(Stored items)
____
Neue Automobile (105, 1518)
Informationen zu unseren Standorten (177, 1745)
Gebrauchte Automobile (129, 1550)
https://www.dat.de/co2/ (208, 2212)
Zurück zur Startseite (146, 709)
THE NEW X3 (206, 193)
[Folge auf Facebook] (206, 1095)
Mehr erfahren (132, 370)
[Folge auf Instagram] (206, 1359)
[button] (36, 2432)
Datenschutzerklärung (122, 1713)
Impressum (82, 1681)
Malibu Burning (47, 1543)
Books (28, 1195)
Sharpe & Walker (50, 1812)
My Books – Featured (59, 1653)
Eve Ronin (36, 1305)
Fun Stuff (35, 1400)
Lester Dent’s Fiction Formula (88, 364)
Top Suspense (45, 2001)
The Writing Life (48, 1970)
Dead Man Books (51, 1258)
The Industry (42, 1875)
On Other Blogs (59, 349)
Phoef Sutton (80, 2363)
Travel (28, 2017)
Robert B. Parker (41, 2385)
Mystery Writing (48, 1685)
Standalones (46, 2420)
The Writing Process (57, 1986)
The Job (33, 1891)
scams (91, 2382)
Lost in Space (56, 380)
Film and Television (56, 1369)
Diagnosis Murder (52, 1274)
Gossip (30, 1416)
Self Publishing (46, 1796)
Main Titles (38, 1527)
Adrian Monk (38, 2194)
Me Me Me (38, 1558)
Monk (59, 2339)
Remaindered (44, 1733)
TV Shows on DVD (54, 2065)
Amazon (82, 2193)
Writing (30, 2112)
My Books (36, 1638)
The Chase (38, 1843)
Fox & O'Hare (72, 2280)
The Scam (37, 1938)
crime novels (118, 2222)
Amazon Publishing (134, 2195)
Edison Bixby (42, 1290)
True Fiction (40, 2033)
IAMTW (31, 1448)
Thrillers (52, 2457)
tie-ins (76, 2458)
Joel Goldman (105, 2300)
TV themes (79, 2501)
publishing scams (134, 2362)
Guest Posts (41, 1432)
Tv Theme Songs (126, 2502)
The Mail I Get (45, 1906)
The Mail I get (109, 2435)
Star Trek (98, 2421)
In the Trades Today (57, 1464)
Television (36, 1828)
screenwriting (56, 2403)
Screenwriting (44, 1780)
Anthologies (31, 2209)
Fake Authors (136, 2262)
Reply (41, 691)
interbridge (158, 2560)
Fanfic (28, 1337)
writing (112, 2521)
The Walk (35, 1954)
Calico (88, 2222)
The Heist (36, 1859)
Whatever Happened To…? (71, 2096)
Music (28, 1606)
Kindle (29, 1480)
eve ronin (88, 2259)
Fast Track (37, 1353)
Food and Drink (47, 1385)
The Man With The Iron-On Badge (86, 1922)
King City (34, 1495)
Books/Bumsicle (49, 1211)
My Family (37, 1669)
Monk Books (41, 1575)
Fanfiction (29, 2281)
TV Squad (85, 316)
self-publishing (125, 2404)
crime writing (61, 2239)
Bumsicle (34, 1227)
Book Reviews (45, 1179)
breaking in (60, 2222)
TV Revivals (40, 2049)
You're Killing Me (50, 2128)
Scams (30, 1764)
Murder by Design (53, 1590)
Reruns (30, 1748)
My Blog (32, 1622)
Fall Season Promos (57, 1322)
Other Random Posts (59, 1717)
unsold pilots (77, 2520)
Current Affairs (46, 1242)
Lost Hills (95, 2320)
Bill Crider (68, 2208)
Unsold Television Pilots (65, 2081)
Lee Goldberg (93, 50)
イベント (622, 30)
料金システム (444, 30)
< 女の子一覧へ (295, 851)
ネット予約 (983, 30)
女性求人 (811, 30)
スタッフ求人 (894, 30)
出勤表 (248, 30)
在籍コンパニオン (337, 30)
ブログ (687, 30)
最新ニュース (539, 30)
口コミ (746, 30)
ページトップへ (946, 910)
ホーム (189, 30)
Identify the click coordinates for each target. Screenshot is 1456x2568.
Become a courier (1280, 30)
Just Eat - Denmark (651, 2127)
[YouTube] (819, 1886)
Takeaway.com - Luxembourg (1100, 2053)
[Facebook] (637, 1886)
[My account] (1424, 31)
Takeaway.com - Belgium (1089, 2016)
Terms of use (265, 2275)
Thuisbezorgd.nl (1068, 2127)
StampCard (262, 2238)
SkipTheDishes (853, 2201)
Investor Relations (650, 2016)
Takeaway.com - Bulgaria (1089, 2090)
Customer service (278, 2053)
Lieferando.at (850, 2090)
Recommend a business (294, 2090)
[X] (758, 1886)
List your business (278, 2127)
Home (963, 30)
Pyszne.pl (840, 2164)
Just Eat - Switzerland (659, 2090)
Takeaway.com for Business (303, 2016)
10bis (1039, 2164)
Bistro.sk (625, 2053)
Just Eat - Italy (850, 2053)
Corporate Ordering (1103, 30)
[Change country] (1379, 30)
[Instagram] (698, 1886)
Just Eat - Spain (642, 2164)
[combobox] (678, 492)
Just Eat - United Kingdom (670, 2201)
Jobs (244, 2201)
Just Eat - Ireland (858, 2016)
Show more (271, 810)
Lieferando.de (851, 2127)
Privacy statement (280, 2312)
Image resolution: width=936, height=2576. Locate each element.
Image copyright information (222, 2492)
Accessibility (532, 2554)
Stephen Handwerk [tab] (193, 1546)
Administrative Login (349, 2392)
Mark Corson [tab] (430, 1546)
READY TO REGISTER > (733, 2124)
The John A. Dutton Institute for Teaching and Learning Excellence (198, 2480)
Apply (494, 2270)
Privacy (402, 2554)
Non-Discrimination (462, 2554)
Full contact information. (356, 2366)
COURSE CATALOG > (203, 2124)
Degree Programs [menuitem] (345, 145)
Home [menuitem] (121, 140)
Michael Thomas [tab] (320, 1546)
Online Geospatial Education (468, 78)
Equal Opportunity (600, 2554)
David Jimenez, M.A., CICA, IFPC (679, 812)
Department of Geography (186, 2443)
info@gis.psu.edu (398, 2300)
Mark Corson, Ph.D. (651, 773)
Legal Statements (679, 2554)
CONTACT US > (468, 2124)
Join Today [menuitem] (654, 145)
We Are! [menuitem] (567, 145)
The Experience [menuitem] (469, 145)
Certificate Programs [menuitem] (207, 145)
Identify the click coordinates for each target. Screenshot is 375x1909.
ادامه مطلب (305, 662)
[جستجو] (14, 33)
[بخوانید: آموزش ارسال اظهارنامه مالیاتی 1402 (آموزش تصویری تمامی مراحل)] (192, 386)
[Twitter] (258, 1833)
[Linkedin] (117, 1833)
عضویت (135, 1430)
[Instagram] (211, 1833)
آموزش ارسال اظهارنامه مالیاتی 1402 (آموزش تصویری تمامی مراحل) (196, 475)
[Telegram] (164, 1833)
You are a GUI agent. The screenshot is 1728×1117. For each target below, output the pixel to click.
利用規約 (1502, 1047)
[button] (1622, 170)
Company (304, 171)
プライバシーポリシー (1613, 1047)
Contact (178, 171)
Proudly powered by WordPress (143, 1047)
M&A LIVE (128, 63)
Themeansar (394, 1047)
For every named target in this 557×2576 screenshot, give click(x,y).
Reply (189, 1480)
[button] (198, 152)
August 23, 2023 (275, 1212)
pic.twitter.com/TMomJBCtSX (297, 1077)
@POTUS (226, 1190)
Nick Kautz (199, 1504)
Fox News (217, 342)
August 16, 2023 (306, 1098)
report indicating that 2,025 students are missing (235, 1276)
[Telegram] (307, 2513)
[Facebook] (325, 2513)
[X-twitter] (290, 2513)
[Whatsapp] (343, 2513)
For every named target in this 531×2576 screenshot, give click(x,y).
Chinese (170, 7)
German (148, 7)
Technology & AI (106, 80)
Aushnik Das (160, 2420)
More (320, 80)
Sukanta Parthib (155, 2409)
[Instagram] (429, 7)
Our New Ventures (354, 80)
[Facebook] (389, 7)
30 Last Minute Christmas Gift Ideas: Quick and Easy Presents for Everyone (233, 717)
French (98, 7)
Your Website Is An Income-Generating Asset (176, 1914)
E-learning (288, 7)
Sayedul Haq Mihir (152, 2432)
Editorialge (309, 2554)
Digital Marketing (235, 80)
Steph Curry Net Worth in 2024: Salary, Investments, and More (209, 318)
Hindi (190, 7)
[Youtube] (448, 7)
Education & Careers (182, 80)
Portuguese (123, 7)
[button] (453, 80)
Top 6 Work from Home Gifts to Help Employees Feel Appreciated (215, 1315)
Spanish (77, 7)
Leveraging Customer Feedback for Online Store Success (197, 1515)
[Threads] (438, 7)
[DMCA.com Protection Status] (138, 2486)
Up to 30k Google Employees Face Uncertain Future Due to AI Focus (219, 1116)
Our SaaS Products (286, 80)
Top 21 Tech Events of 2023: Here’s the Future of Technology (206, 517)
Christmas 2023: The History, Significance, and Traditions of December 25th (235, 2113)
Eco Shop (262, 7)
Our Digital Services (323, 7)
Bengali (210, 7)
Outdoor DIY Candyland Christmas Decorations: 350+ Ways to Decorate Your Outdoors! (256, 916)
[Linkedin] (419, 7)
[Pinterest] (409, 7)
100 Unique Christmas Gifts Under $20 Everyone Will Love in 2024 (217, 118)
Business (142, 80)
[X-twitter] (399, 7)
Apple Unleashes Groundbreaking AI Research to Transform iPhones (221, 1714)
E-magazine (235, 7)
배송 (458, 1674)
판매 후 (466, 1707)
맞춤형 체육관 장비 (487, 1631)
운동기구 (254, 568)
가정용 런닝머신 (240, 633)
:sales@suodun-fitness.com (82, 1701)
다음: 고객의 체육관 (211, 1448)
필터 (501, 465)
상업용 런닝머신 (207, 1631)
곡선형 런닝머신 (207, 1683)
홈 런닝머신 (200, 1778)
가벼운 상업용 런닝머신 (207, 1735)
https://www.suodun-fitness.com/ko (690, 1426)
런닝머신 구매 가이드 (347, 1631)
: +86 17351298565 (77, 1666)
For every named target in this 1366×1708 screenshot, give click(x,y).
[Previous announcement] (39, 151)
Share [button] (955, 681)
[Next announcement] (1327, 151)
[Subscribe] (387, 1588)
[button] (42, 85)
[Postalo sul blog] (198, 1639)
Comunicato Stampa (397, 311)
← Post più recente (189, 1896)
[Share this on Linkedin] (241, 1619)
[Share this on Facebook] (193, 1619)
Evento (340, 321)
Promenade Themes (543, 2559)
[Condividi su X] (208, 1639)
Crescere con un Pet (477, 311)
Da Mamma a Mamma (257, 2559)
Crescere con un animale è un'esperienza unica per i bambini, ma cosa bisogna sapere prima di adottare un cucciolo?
____
◆ What to work on
Your answer consists solely of the lines from the top of the records above through the line that contains "Books (28, 1195)", each echoed exactly.

◆ Reply
Neue Automobile (105, 1518)
Informationen zu unseren Standorten (177, 1745)
Gebrauchte Automobile (129, 1550)
https://www.dat.de/co2/ (208, 2212)
Zurück zur Startseite (146, 709)
THE NEW X3 (206, 193)
[Folge auf Facebook] (206, 1095)
Mehr erfahren (132, 370)
[Folge auf Instagram] (206, 1359)
[button] (36, 2432)
Datenschutzerklärung (122, 1713)
Impressum (82, 1681)
Malibu Burning (47, 1543)
Books (28, 1195)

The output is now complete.